I once had a client executive team that was ready to make a big investment to fight some proposed healthcare reform legislation. To the executives it felt like the right thing to do. It would have cost tens of millions of dollars. They were urged on by their industry’s trade association.
One could presume that members of the leadership team thought that either the firm’s or their personal reputation would be bolstered, or both. A little more probing revealed that it was only part of the team that was in favor of the investment. Other members of the leadership team were either distracted or disinterested.

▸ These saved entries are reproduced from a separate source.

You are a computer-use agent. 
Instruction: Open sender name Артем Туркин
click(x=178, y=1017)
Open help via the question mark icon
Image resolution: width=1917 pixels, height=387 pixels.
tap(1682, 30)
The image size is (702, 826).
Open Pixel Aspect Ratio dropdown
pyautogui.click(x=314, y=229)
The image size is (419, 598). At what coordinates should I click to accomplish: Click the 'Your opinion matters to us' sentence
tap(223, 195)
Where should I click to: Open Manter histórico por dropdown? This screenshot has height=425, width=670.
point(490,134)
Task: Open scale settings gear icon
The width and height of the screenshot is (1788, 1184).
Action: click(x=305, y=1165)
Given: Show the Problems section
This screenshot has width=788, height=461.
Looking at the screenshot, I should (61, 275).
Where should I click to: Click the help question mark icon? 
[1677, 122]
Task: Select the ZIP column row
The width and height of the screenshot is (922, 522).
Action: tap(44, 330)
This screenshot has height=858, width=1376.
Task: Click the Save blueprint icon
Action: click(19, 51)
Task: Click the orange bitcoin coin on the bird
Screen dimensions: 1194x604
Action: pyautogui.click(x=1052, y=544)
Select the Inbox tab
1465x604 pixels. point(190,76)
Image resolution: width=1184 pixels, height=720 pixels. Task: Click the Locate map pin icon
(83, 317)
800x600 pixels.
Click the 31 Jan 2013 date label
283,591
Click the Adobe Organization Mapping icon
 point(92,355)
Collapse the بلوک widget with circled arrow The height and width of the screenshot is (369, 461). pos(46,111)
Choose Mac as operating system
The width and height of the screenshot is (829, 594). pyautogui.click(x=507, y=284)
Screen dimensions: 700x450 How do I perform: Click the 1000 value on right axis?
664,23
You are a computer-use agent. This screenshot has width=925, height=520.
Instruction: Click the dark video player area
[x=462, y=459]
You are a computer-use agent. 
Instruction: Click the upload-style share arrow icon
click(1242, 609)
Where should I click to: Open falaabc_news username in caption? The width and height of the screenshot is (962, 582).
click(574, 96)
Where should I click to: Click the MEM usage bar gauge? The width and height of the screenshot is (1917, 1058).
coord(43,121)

After asking the pro-investors why they thought the expenditure was worth it, no compelling answers emerged. After a little more evaluation, it was confirmed that the action would directly reduce profits for the year. Yet other than general comments about why it was “a good thing”, there were no identifiable benefits to shareholders or stakeholders.
Then it was observed that no other competitor was willing to make a similar investment!
Now, the opportunity to look good for what may have been ego or ideological reasons started to look like a gift to the firm’s competitors. Since the CEO was behind the idea, it looked like a train wreck waiting to happen.
Suddenly it was discovered that due to an internal policy, the decision had to go to the Board for final approval. We had already learned that some members of the Board had already given the CEO their OK.
On short notice we were able to assemble an analysis of the impact of the investment compared to no investment. It showed a mixed impact on reputation, a negative impact on earnings, and a negative impact on competitive position.
This case reveals the importance of being able to demonstrate the value created or destroyed by an issue as well as the reaction to that opportunity or threat. Without a sense of value, the decision to invest is based on other indicators, that while perhaps interesting, are not particularly relevant to the decision expected.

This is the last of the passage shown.